Pequena alegria do milho

Enquanto escrevo é véspera de São João. Tão estranho “festa junina” na Pandemia. Novo normal? Essa palavra não tem caimento, não tem fluidez. Soa assim como uma esquisitice, uma categoria que a gente nem sabe mesmo o que é. Uma interrogação. Quando escuto essa expressão fico meio assim como quem tá ouvindo um bordão que cola (ou como dizemos hoje, viraliza) vindo de alguma telenovela. É o “novo” real?

Bem que eu tentei encher um pouco mais a casa de espírito junino, querendo costurar toalha de mesa xadrez, fazer bandeirolas com recortes de jornais e revistas, pesquisando uma playlist com todas músicas mais tradicionais do forró. O máximo que cheguei, foi colocar a trilha sonora do filme “O Fabuloso Destino de Amélie Poulain”. O dia começou com a notícia da morte da sogra de minha prima. Em junho eu coleciono saudades…

Memória para que te quero. Ano passado estava em Patos. Pela crise econômica não houve festança midiática. Foi melhor. As ruas voltaram a ser quase como eram antigamente: as famílias enfeitando as ruas e calçadas, fazendo comida e compartilhando entre si. Celebrando de modo comunitário. Foi lindo ver novamente sob o céu bem azul o colorido das bandeirolas balançando fortemente ao vento. E a marcação das quadrilhas juninas pintadas de tinta branca no chão das ruas. Esses signos sim me alcançaram e me levaram de volta, de mãos dadas com minha avó, Antônia, assídua frequentadora da Quadrinha da Rua Dezoito do Forte. Tanto barulho, sorriso, aperto de gente, humor na encenação do casamento matuto.

Estou de volta à 2020 num mundo submerso em lives.

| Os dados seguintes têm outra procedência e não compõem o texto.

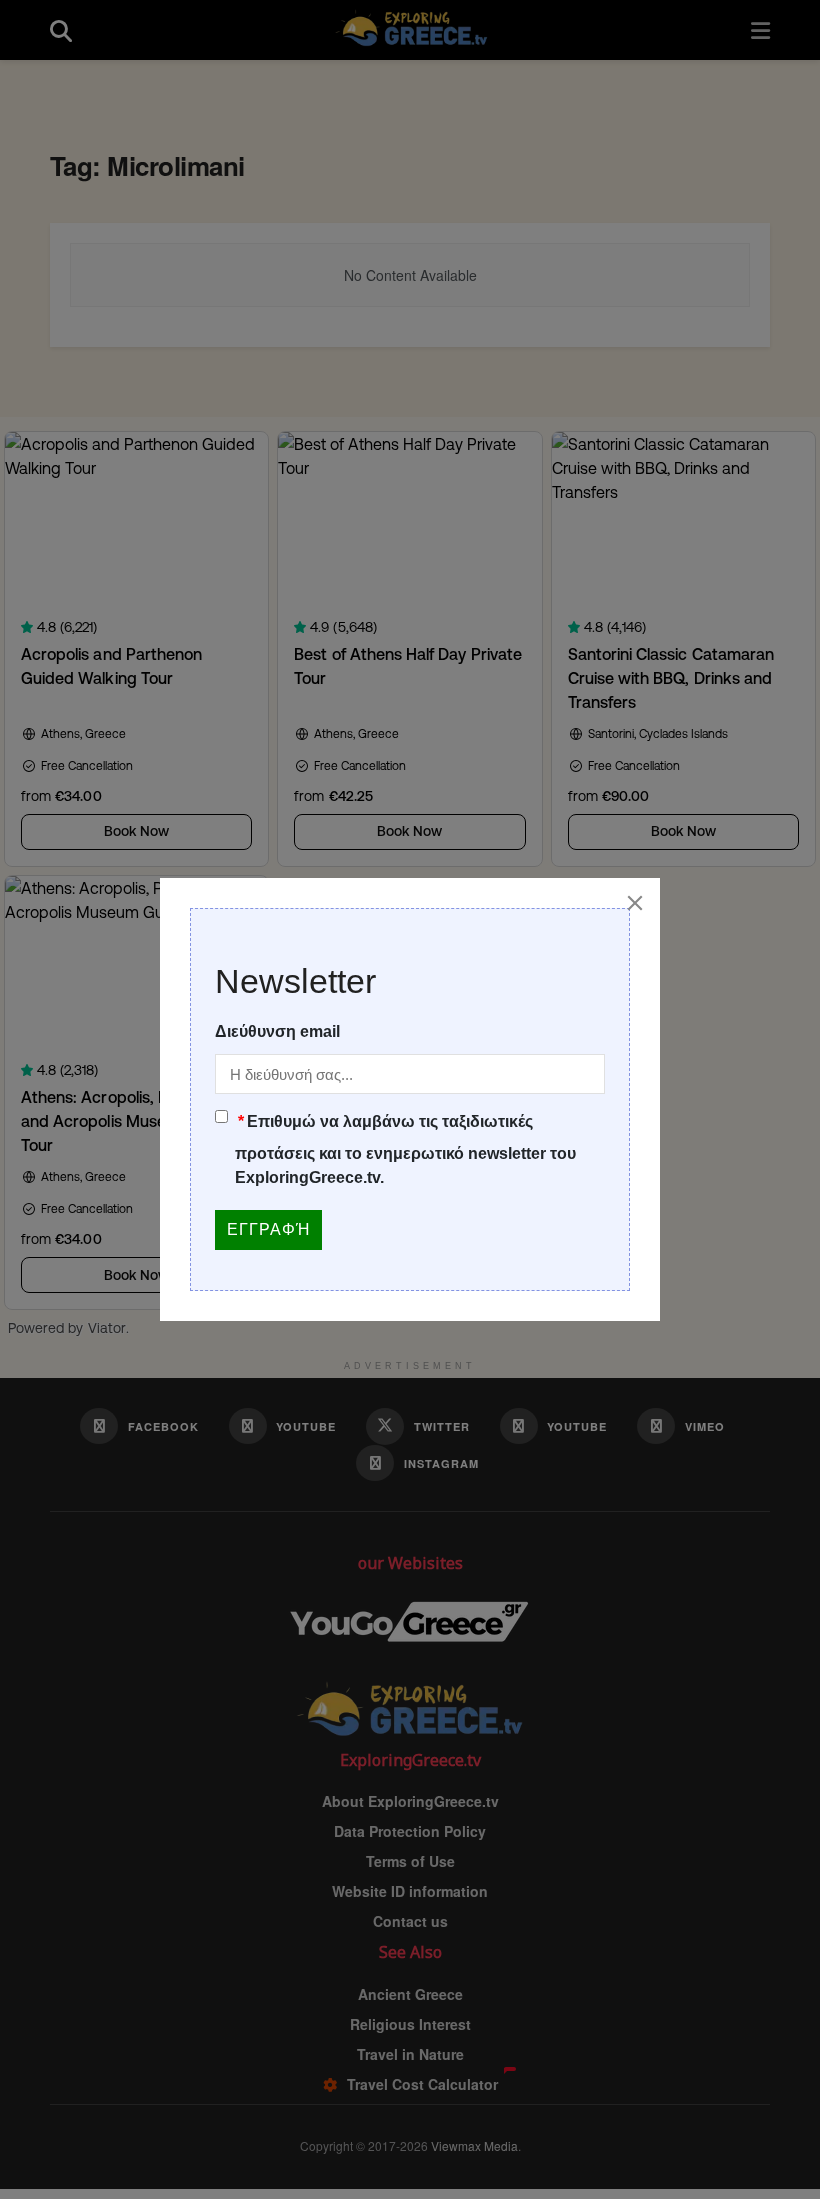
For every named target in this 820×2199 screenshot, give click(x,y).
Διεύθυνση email (277, 1031)
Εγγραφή (268, 1229)
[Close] (635, 903)
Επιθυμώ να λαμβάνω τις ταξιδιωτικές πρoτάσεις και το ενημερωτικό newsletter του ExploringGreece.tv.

Os posts pulam que nem pipoca pelos aplicativos, pelos grupos, pelas mídias digitais, pelas TVs. Eu fico doidinha. Penso como organizar o dia, as atividades remotas, a casa, as interações, a cadela, acalmar a mim mesma diante da neurastenia causada por tanta informação. Como me acalmar diante de tudo isso? E justamente vendo e participando de lives, que me fazem por um lado o bem da aproximação de pessoas queridas e de temas. E que por outro lado podem muito me fragmentar… E fico imaginando, será que o sociólogo Zygmunt Bauman vai sair com um livro novo sobre Lives? No aguardo…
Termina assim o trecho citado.